Go channels work best for unidirectional communication, not things with replies
Once, several years ago, I wrote some Go code that needed to manipulate a shared data structure. At this time I had written and read less Go code than I have now, and so I started out by trying to use channels and goroutines for this. There would be one goroutine that directly manipulated the data structure; everyone else would ask it to do things over channels. Very rapidly this failed and I wound up using mutexes.
(The pattern I tried is what I have since seen called a monitor goroutine (via).)
Since then, I have come to feel that this is one regrettable weakness of Go channels. However nice, useful, and convenient they are for certain sorts of communication patterns, Go channels do not give you very good ways of implementing a 'RPC' communication pattern, where you make a request of another goroutine and expect to get an answer back, since there is no direct way to reply to a channel message. In order to be able to reply to the sender, your monitor goroutine must receive a unique reply channel as part of the incoming request, and then things can start getting much more complicated and tangled from there (with various interesting failure modes if anyone ever makes a programming mistake; for example, you really want to insist that all reply channels are buffered).
My current view is that Go channels work best for unidirectional communication, where either you don't need an answer to the message you've sent or it doesn't matter which goroutine in particular receives and processes the 'reply' (really the next step), so you can use a single shared channel that everyone pulls messages from. Implementing some sort of bidirectional communication between specific goroutines with channels is generally going to be painful and require a bunch of bureaucracy that will complicate your code (unless all of the goroutines are long-lived and have communication patterns that can be set up once and then left alone).
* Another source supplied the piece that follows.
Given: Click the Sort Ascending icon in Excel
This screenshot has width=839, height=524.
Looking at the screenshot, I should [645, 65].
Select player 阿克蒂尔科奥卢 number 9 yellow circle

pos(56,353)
This makes the "monitor goroutine" pattern a bad idea simply for code clarity reasons, never mind anything else like performance or memory churn.
(This is especially the case if you have a bunch of different requests to send to the one goroutine, each of which can get a different reply, because then you need a bunch of different channel types unless you're going to smash everything together in various less and less type-safe ways. The more methods you would implement on your shared data structure, the more painful doing everything through a monitor goroutine will be.)
I'm not sure there's anything that Go could do to change this, and it's not clear to me that Go should. Go is generally fairly honest about the costs of operations, and using channels for synchronization is more expensive than a mutex and probably always will be. If you have a case where a mutex is good enough, and a shared data structure is a great case, you really should stick with simple and clearly correct code; that it performs well is a bonus. Channels aren't the answer to everything and shouldn't try to be.
(Years ago I wrote Goroutines versus other concurrency handling options in Go about much the same issues, but my thinking about what goroutines were good and bad at was much less developed then.)
(This entry was sparked by reading Golang: Concurrency: Monitors and Mutexes, A (light) Survey, because it made me start thinking about why the "monitor goroutine" pattern is such an awkward one in Go.)